Brendan Moar’s garden at AGSS 2013 with rhipsalis and chain of bananas hanging from the pergola.

The first part of the question was the easiest to answer. Rhipsalis is a large family of mostly epiphytic cactus that look nothing like the typical image of a cactus. Though some are hairy, even bristly, none are spiky or spiny. The stems are generally thin and cylindrical and they hang down. In their native South American and tropical African rainforests they do this from the forks of trees, but they do it just as well in a pot.

Rhipsalis baccifera

Rhipsalis and macrame hangers – a marriage made in hipster heaven.

Different species of the plant branch in different ways. In some the stems hang as straight as the hair of a teenager practising with her new hair straightener. Longest and straightest of all is R. campos-portoana. Others branch more compactly, such as R. ewaldiana, which is like a tangled perm, dense enough to use as a groundcover in a shady, well-drained spot. R. baccifera, is in between those two, trailing to a bit more than a metre, with branched lime green stems like so many split ends. Its little flowers are followed by translucent white berries so that the plant in fruit looks covered in a net of pearls.

Hanging plants

Rhipsalis, chain of hearts and chain of bananas in Justine Smith’s Jungle Cactus greenhouse.

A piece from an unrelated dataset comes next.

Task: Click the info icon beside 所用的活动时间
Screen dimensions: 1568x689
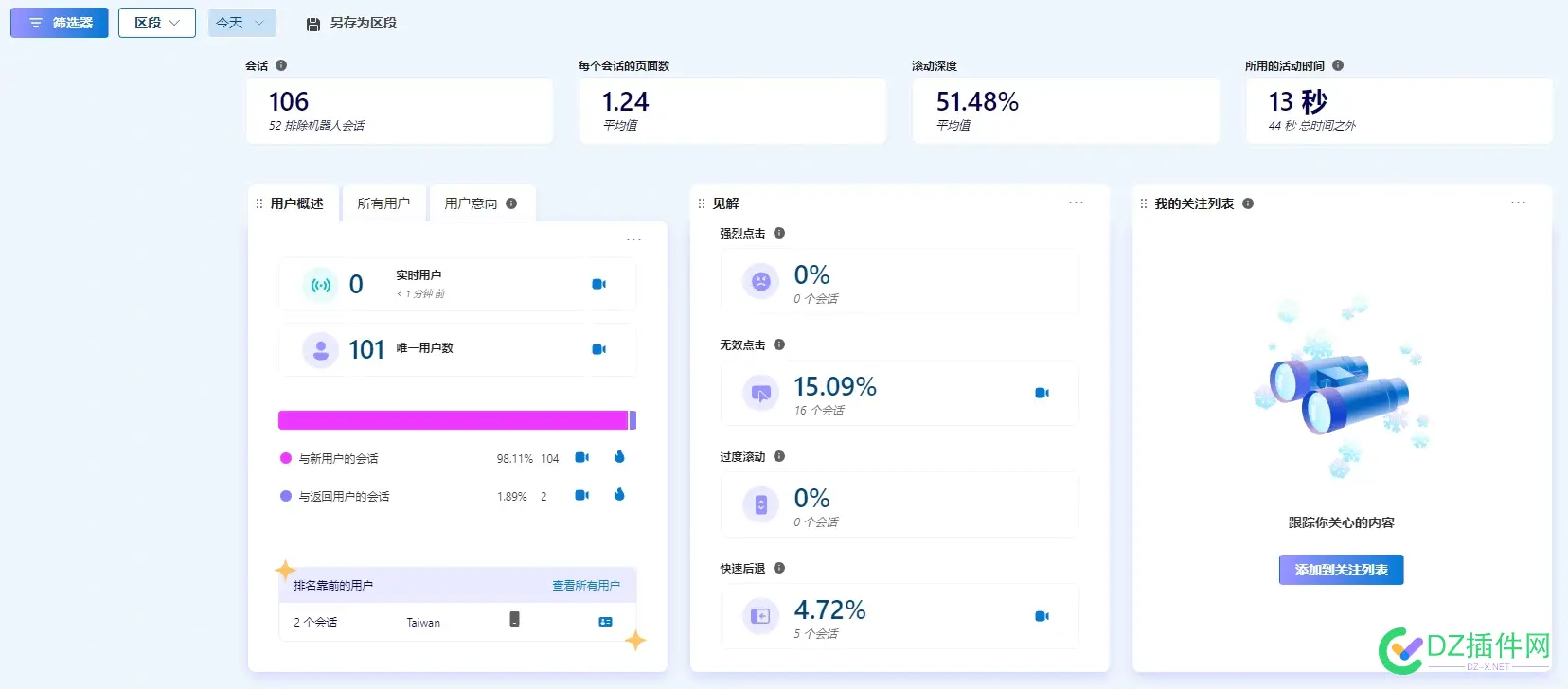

For a few years after Moar’s revelatory experiments with rhispalis the second part of the question – whereabouts – was harder to answer. Now rhipsalis is no longer a collectors’ rarity and can even be found in commercial garden centres.

Justine Smith is a wholesale grower who supplies several species of rhipsalis to Flower Power from her greenhouses at Peats Ridge just north of Sydney. With perfect timing her interest in growing the plant coinciding with a huge new demand.


Part of the initial appeal for Smith was that rhipsalis doesn’t just look good, it’s easy to grow, and to propagate. She advises partial shade for the best-looking plants. Rhipsalis will grow in full shade though growth will be slower and flowers less likely. In full sun the foliage, which is the real point of the exercise, yellows and looks sick. Too much water is worse than not enough, especially in winter. For best growth, keep it watered but not soaked through the warm weather, a little drier in the cold, and offer slow-release fertiliser.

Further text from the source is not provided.